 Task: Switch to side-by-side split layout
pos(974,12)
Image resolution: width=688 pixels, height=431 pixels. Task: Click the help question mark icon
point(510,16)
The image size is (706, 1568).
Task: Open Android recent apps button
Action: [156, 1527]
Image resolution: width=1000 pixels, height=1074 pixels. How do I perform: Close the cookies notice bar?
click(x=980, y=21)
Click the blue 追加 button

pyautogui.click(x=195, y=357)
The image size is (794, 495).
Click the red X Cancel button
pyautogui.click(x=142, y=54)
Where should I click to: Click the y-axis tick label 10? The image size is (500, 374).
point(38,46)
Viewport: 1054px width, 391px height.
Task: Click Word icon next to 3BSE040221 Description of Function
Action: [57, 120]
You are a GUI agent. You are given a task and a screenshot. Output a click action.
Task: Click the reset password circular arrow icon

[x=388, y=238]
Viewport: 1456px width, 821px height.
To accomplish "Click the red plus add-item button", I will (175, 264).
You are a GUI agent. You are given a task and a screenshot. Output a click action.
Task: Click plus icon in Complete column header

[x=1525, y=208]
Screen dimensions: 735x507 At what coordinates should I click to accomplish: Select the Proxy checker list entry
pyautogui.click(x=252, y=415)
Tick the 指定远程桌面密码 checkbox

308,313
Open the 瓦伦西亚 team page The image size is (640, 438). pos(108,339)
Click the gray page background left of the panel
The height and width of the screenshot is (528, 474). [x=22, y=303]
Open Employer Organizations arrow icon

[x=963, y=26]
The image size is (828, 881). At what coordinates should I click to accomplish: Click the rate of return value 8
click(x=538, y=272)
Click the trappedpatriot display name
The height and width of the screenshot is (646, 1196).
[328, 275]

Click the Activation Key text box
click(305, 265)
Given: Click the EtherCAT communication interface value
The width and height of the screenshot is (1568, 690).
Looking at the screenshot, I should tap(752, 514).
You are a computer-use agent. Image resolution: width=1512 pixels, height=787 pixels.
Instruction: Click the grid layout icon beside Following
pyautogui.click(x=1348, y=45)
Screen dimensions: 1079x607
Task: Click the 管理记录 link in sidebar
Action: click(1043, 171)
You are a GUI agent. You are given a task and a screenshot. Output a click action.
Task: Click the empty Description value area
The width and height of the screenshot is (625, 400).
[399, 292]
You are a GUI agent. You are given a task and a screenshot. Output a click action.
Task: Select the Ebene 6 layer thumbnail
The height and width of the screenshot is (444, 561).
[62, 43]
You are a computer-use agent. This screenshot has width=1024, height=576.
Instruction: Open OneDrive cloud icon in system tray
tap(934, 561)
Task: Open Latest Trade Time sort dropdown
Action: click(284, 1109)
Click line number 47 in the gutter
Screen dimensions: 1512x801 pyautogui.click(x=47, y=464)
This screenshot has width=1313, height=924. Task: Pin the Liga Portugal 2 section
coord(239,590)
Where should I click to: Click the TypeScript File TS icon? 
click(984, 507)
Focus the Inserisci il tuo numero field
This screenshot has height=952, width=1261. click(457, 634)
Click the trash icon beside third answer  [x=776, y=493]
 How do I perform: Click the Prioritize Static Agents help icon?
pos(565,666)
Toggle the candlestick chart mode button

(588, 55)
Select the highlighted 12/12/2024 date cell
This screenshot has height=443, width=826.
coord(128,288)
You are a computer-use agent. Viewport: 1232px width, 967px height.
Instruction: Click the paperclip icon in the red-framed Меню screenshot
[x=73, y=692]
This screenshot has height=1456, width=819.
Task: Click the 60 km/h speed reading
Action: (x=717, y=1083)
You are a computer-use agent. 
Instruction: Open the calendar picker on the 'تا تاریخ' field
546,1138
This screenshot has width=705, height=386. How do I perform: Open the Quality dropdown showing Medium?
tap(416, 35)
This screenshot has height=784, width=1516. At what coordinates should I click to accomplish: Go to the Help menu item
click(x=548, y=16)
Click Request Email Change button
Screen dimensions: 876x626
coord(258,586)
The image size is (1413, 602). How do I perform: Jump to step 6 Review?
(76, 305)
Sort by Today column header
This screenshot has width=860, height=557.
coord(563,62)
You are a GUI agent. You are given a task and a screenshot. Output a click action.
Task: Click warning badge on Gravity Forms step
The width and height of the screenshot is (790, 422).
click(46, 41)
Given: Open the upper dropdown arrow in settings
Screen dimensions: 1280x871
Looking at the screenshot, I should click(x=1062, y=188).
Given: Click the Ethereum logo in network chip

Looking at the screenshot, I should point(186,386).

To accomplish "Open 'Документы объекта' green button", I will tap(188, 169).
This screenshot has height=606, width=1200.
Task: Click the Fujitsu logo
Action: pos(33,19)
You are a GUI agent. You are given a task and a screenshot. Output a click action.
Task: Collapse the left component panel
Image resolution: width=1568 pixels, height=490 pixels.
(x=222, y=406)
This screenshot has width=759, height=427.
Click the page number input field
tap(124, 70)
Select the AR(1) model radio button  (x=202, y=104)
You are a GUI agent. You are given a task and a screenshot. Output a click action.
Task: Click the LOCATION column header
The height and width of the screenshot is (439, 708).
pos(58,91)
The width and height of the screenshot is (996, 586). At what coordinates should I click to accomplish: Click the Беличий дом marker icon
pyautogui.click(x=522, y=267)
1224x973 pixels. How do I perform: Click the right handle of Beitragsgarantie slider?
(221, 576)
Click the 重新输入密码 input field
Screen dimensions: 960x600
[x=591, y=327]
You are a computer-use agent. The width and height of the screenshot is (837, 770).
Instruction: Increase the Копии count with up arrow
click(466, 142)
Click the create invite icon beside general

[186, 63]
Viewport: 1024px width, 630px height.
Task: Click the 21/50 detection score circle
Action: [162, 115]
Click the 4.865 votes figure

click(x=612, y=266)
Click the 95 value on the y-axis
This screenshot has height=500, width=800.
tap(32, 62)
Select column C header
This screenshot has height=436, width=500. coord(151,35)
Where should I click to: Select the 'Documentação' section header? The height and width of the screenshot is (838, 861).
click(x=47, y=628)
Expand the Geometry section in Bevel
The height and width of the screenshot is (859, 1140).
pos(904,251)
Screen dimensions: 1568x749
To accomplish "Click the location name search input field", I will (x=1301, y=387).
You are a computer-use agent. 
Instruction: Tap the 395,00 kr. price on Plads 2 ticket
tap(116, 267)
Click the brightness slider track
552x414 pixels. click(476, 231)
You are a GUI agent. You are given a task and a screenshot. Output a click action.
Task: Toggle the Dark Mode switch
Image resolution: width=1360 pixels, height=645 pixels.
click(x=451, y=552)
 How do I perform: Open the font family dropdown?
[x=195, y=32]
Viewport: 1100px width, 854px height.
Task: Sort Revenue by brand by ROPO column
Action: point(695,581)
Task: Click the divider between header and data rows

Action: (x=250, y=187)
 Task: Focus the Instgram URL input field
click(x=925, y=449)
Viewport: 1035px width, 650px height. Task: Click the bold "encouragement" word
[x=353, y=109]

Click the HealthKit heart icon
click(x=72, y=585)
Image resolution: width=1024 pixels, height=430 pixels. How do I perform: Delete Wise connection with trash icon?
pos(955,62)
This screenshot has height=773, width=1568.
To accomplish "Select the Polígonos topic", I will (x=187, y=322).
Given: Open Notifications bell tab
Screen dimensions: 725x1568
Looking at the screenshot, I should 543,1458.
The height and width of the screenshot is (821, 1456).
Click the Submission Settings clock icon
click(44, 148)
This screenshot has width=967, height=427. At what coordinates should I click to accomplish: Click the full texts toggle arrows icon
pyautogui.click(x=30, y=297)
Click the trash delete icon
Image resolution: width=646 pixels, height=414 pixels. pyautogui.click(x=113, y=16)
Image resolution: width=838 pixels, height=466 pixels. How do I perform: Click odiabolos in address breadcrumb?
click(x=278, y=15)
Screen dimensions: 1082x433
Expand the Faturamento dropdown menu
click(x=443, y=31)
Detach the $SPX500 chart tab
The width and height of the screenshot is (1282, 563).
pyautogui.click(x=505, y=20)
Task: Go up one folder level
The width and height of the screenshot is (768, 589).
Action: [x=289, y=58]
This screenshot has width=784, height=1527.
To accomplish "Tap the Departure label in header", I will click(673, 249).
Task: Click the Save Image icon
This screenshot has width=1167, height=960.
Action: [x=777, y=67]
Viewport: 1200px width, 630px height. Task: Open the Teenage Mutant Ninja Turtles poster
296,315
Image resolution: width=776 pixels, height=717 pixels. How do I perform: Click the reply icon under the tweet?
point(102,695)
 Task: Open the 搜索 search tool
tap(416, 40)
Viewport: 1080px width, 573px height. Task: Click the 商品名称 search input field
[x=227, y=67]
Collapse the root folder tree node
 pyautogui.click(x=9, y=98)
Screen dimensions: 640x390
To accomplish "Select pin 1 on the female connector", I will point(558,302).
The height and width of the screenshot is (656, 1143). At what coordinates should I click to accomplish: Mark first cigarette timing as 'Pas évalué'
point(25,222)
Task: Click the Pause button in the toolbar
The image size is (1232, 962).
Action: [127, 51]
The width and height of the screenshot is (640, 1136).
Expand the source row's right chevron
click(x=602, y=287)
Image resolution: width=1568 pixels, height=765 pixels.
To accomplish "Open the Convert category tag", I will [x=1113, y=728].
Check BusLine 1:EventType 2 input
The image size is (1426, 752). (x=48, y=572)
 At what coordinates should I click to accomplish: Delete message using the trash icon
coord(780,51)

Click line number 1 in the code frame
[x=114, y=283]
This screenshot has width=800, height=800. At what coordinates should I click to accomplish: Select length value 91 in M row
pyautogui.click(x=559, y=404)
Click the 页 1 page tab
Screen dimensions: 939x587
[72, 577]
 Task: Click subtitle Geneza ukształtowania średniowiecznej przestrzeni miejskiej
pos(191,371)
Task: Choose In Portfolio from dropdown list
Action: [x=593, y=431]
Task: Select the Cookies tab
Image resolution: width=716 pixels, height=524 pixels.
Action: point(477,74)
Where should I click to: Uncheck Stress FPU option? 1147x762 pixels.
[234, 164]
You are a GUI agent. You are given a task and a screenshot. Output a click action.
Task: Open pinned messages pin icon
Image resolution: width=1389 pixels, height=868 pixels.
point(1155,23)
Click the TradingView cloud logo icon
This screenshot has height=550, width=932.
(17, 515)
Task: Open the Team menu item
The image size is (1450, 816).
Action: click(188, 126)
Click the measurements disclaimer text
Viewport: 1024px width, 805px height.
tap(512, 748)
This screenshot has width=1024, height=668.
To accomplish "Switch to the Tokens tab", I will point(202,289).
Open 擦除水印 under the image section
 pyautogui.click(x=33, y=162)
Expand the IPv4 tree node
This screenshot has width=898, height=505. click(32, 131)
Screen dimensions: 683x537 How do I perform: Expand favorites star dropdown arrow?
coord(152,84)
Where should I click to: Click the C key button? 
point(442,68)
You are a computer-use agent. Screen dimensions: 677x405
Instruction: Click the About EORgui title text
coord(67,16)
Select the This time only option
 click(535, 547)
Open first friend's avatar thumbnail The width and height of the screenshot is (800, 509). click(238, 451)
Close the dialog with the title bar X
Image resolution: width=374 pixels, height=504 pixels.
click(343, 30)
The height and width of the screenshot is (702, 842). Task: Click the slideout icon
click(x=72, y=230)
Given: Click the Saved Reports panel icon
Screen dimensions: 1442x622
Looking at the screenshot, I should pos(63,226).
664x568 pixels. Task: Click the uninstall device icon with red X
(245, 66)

★ ★ ★ ★ ★ ★ ★

As you read the records above, find each line that contains "computer" and copy it.

- OUTPUT FOR THIS TASK -
You are a computer-use agent. Image resolution: width=1512 pixels, height=787 pixels.
You are a computer-use agent. This screenshot has width=1024, height=576.
You are a computer-use agent. Viewport: 1232px width, 967px height.
You are a computer-use agent. 
You are a computer-use agent. The width and height of the screenshot is (837, 770).
You are a computer-use agent. 
You are a computer-use agent. Screen dimensions: 677x405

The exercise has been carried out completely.